Say what? When I do this kind of testing using wrk:

  1. I use multiple clients
  2. Each client uses a thread for every logical CPU
  3. I usually use at least 256 connections
What is actually being tested here? This smells like a test to get a desired result.

No to mention in regards to Go/Others:

  1. He is using an RC
  2. By default it uses all all cores, why handicap it?
  3. He didn't share his code for his contestants, how can I trust this?

The contestants are in the repo. One core is used "to be fair" (the Python stuff only uses one core). But the test, yeah.
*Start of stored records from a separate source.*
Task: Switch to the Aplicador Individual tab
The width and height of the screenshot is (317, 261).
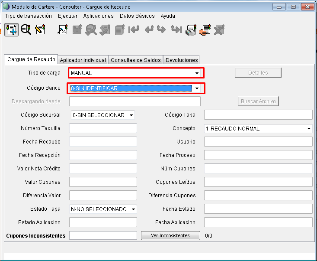Action: pos(83,60)

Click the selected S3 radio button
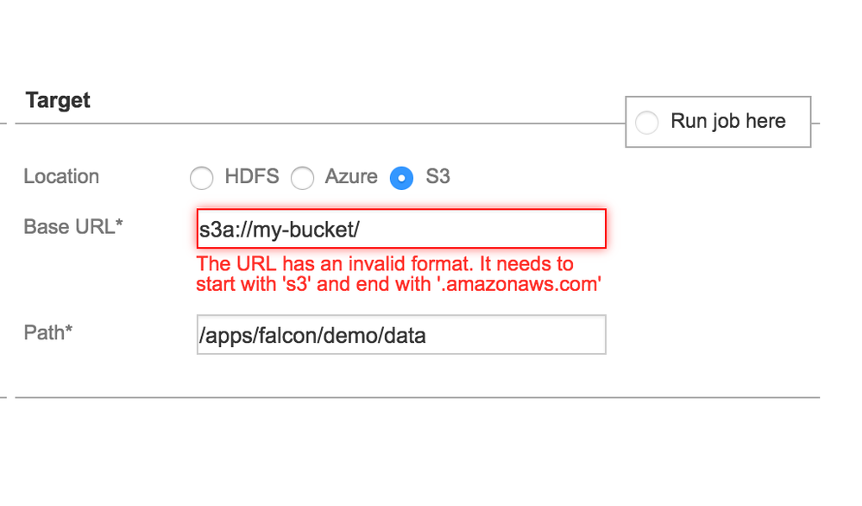click(401, 178)
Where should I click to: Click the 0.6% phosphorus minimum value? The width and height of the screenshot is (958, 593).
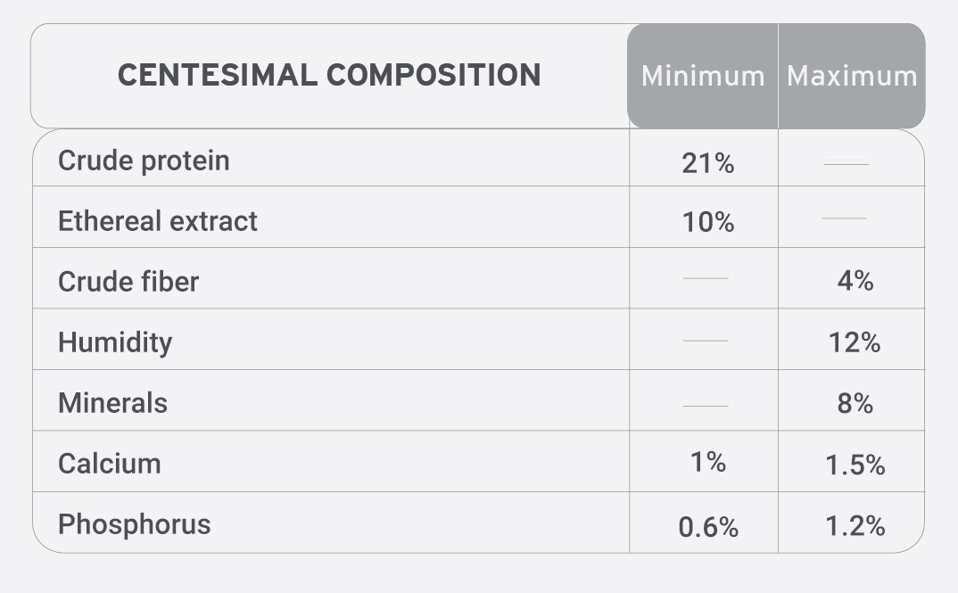click(708, 527)
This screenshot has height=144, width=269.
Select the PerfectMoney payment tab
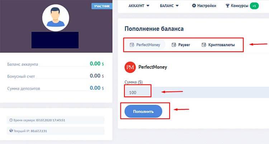point(145,45)
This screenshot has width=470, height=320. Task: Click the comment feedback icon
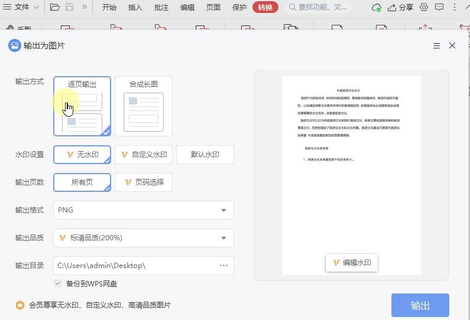(x=440, y=8)
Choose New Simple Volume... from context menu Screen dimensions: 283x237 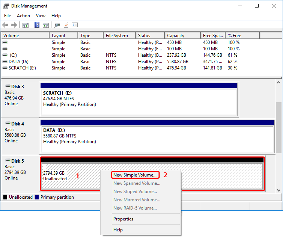pos(135,175)
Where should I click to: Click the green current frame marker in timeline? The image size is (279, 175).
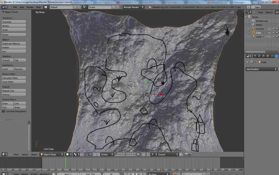pyautogui.click(x=65, y=163)

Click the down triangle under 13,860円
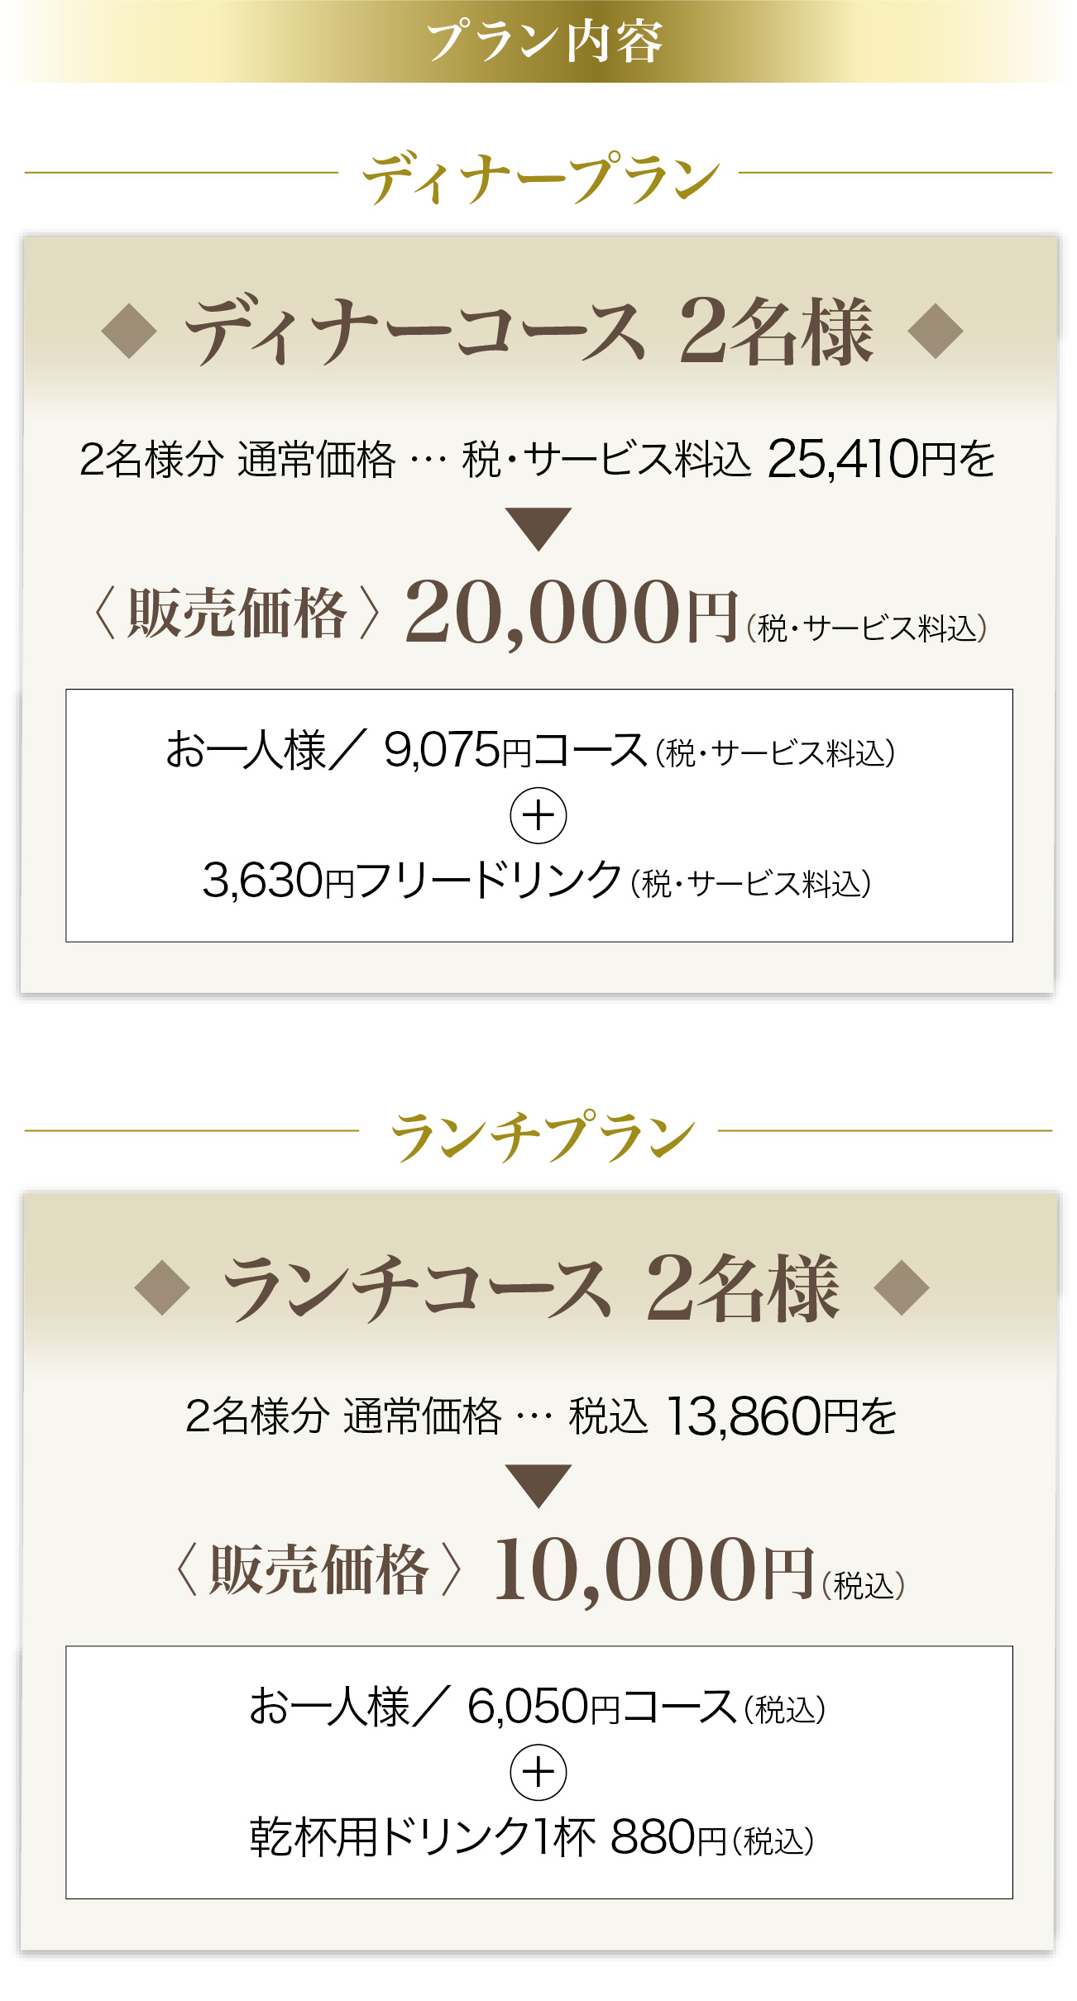pos(539,1486)
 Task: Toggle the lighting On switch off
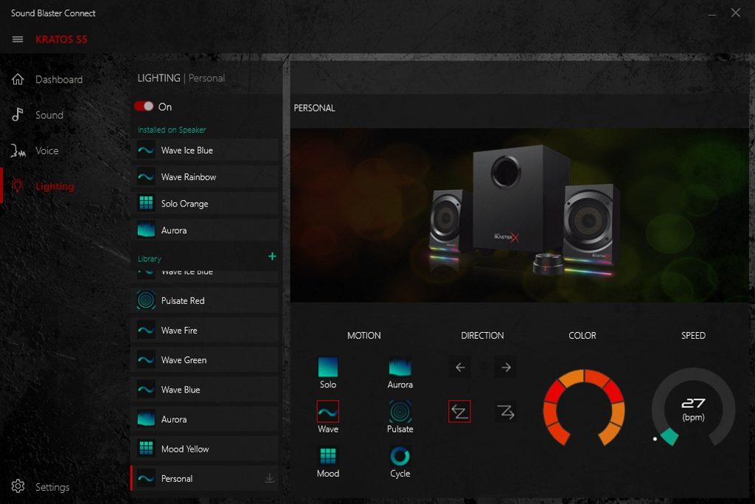point(144,106)
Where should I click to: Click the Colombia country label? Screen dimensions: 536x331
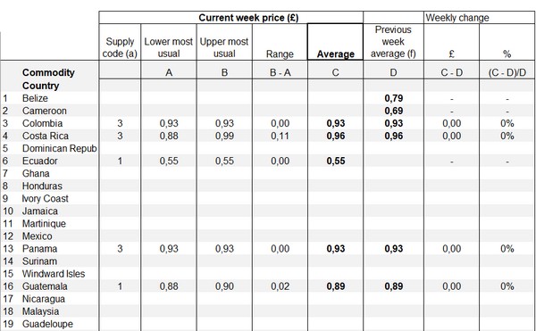coord(42,123)
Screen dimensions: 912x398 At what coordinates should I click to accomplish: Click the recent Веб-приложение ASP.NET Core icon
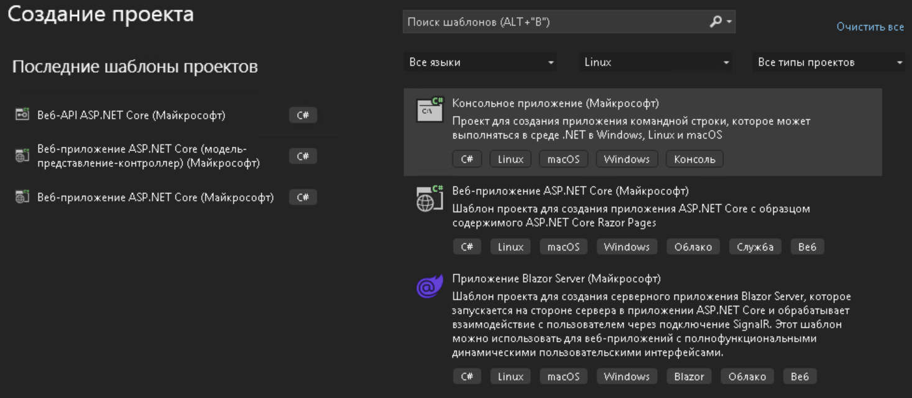tap(22, 198)
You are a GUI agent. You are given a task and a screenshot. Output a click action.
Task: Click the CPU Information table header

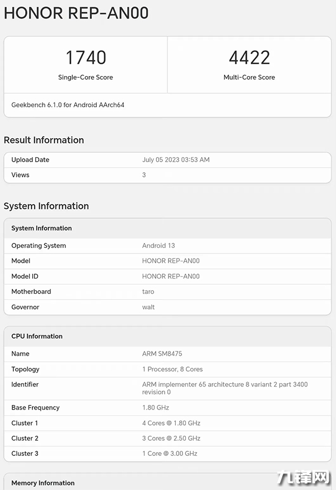(37, 336)
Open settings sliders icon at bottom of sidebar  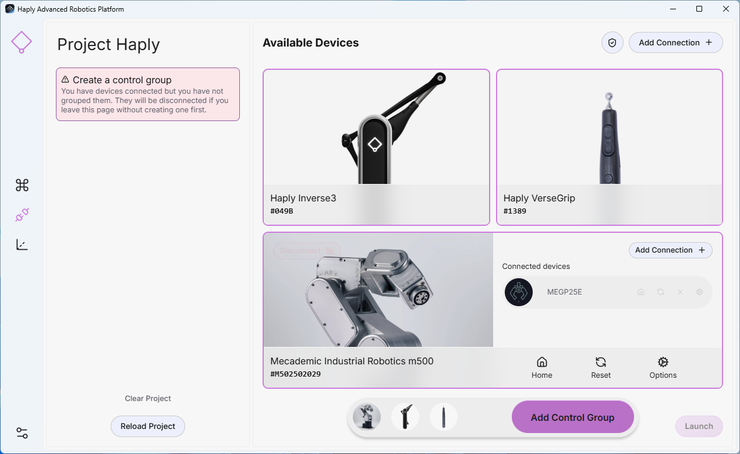(22, 433)
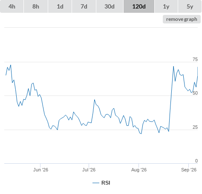Choose the 1d time range tab
This screenshot has height=194, width=202.
click(x=60, y=6)
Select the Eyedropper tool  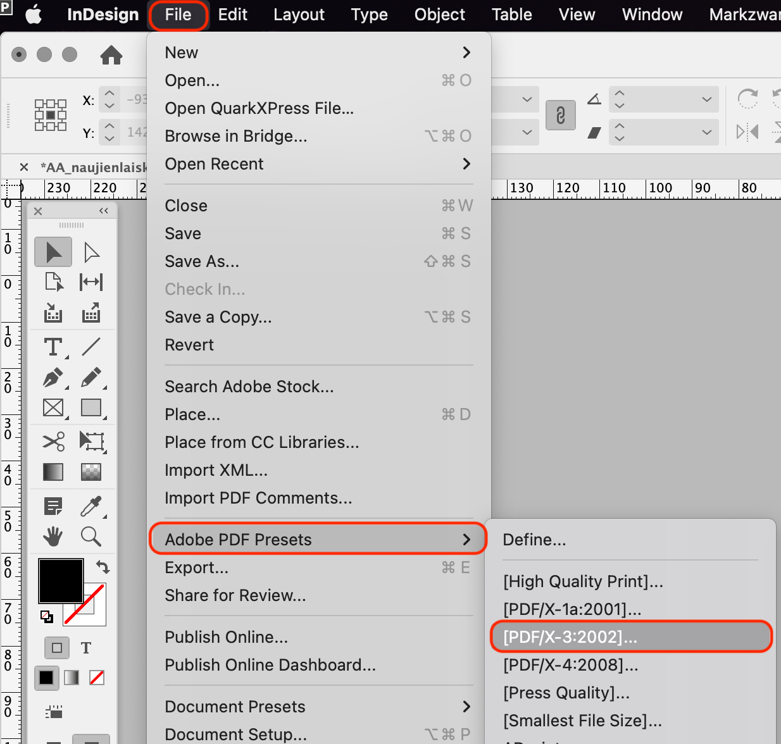91,505
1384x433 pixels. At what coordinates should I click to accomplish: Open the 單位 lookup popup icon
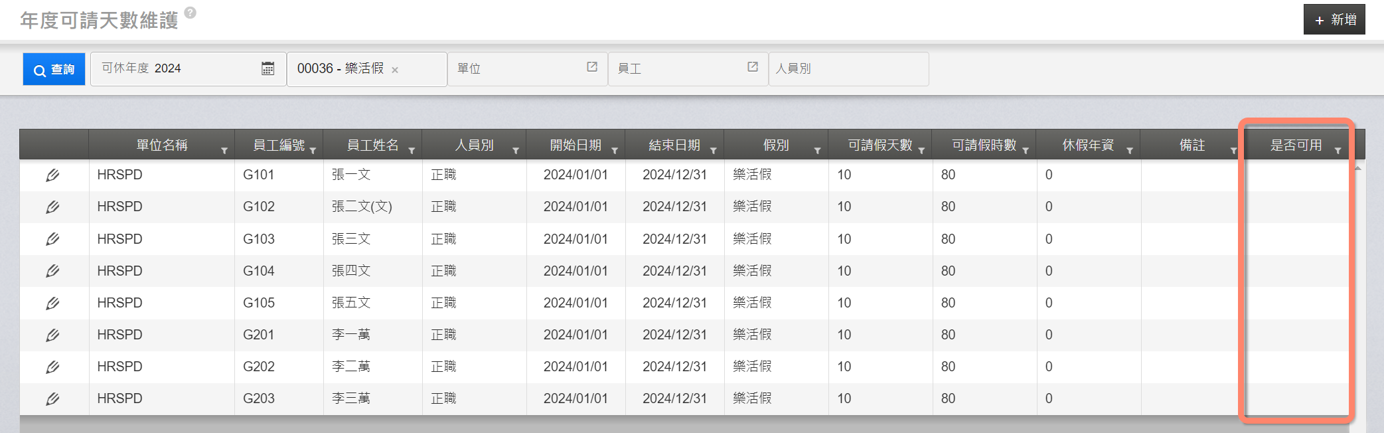click(592, 67)
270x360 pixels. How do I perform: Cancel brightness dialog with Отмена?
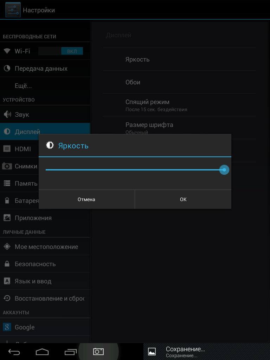(x=86, y=199)
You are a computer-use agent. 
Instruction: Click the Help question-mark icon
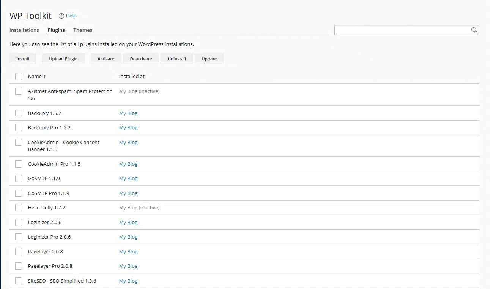61,16
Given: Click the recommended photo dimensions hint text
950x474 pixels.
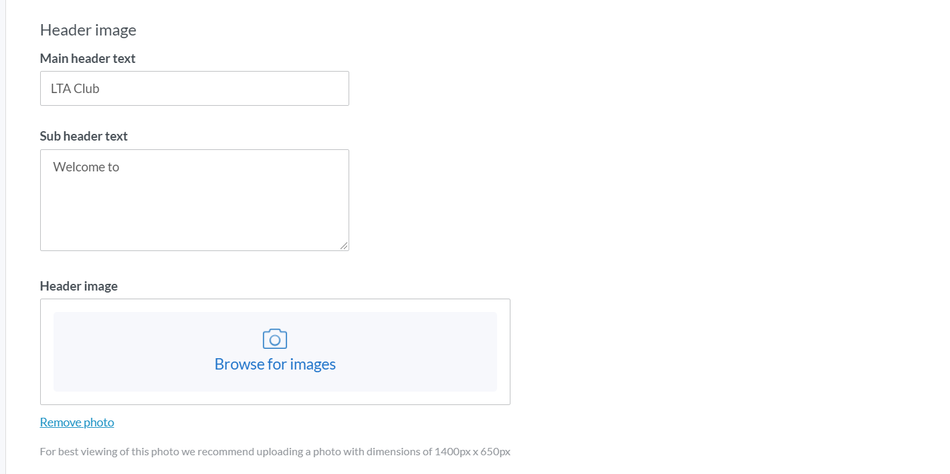Looking at the screenshot, I should click(275, 452).
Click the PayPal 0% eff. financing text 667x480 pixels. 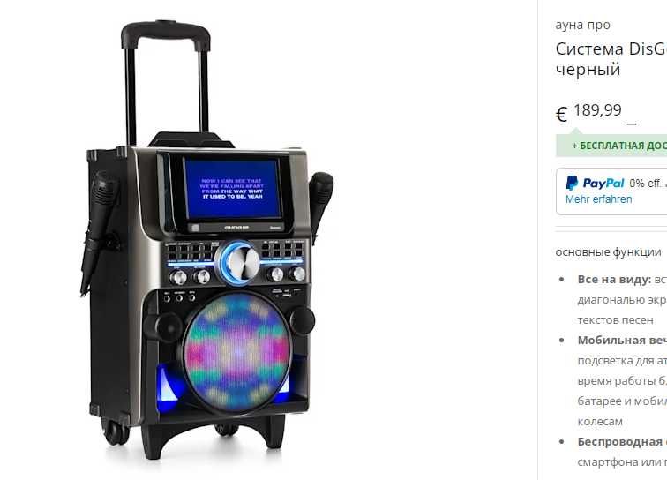tap(648, 184)
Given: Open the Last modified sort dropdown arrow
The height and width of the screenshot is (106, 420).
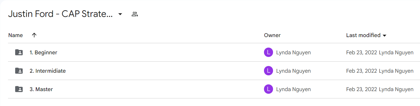Looking at the screenshot, I should point(384,36).
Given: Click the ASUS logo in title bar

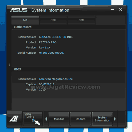Looking at the screenshot, I should pos(19,10).
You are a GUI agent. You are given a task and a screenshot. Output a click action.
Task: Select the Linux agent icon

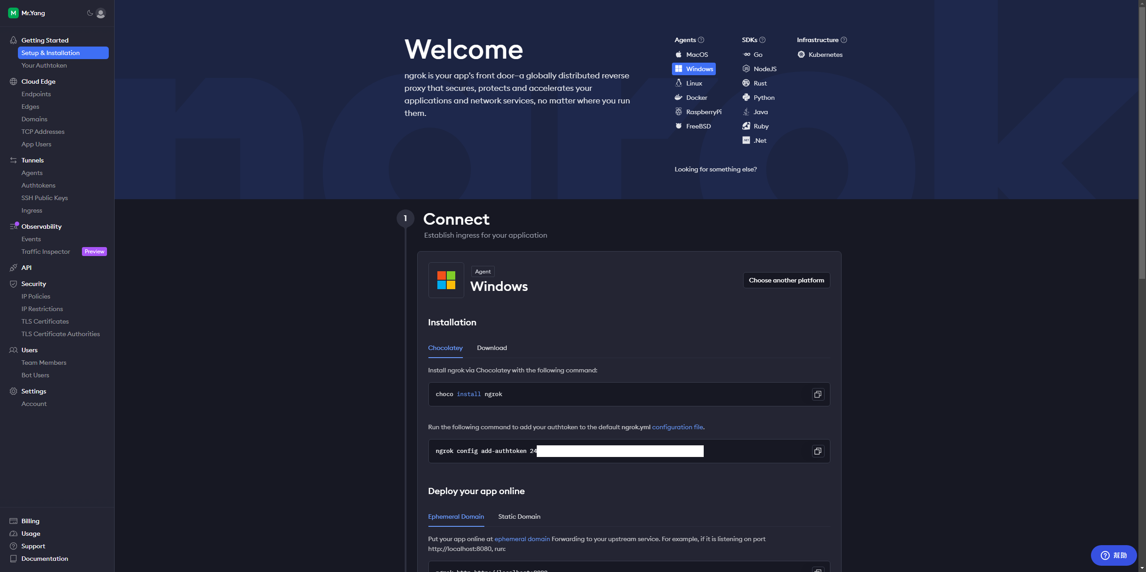[678, 82]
What's being tested is the presence of pipelining :D

>What's being tested is the presence of pipelining :D

Which is silly considering a majority of wild browsers now support HTTP/2.

Thanks for pointing our the repo, I missed it before: https://github.com/squeaky-pl/japronto

His Go isn't horrible, but it could be written like this:

  func hello(respWtr http.ResponseWriter, req *http.Request) {
    text, status := []byte("Hello world!"), http.StatusOK
    if request.URL.Path != "/" {
      text, status = []byte("Not Found"), http.StatusNotFound
    }
    respWtr.WriteHeader(status)
    response.Write(text)
  }
Rather than: https://github.com/squeaky-pl/japronto/blob/master/benchmark...

Also, limiting Go to use a single core is unfair because the Go GC is optimized for multi-core operation.